Requirement: Present the stretch of rows below, from the line containing "coordinates (1688, 577)." through the end, as a numbered list with blank lines left out.
***
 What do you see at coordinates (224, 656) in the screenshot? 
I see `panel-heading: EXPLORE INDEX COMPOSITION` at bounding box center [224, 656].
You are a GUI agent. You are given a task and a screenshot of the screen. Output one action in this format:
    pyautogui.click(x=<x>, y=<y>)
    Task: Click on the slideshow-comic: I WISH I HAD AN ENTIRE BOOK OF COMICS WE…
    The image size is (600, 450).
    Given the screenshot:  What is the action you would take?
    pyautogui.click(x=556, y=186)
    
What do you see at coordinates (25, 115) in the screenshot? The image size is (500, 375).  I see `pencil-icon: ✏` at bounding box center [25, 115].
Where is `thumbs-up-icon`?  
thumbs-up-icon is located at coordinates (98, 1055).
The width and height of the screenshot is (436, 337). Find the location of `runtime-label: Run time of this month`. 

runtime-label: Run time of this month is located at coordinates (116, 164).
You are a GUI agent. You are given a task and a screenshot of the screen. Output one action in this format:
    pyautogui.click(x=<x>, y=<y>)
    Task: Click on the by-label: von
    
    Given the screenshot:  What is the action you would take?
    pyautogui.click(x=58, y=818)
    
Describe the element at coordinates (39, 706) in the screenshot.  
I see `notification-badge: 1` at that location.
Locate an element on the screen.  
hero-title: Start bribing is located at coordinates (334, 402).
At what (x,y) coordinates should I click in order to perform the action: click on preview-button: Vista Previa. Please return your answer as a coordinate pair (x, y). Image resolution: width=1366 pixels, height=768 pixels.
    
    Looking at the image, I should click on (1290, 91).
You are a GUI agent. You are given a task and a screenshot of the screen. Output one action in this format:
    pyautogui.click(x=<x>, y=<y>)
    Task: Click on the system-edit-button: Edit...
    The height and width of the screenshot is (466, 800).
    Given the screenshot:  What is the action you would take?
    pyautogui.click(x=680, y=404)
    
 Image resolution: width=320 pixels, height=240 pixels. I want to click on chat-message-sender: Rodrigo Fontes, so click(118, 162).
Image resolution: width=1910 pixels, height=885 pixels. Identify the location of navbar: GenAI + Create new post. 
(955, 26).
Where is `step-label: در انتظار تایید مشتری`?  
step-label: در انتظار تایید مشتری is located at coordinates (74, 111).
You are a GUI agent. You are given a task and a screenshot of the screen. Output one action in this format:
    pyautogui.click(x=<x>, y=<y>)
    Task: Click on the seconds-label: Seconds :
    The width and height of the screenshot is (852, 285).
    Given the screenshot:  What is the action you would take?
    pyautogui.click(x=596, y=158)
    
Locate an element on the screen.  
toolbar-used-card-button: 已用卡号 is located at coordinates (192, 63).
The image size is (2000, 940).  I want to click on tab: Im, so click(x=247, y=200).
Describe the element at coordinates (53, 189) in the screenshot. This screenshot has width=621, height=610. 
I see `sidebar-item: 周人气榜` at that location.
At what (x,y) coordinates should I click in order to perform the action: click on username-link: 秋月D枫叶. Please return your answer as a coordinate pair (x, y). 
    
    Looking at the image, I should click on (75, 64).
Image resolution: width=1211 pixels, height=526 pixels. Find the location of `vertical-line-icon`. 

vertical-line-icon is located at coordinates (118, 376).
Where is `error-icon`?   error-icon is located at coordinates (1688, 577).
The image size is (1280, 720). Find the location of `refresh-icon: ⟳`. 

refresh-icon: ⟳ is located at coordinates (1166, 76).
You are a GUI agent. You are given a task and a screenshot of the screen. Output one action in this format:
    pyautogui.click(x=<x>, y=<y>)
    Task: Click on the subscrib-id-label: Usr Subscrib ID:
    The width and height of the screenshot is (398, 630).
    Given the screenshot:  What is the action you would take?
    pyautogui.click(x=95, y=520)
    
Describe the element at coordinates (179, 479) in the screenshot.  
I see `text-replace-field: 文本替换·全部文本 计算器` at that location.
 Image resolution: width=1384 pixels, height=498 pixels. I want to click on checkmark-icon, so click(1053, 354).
***
Solution:
1. Where is `error-icon`?   error-icon is located at coordinates (1688, 577).
2. The image size is (1280, 720). Find the location of `refresh-icon: ⟳`. 
3. refresh-icon: ⟳ is located at coordinates (1166, 76).
4. You are a GUI agent. You are given a task and a screenshot of the screen. Output one action in this format:
5.     pyautogui.click(x=<x>, y=<y>)
6.     Task: Click on the subscrib-id-label: Usr Subscrib ID:
7.     The width and height of the screenshot is (398, 630).
8.     Given the screenshot:  What is the action you would take?
9.     pyautogui.click(x=95, y=520)
10. Describe the element at coordinates (179, 479) in the screenshot.  
11. I see `text-replace-field: 文本替换·全部文本 计算器` at that location.
12.  Image resolution: width=1384 pixels, height=498 pixels. I want to click on checkmark-icon, so click(1053, 354).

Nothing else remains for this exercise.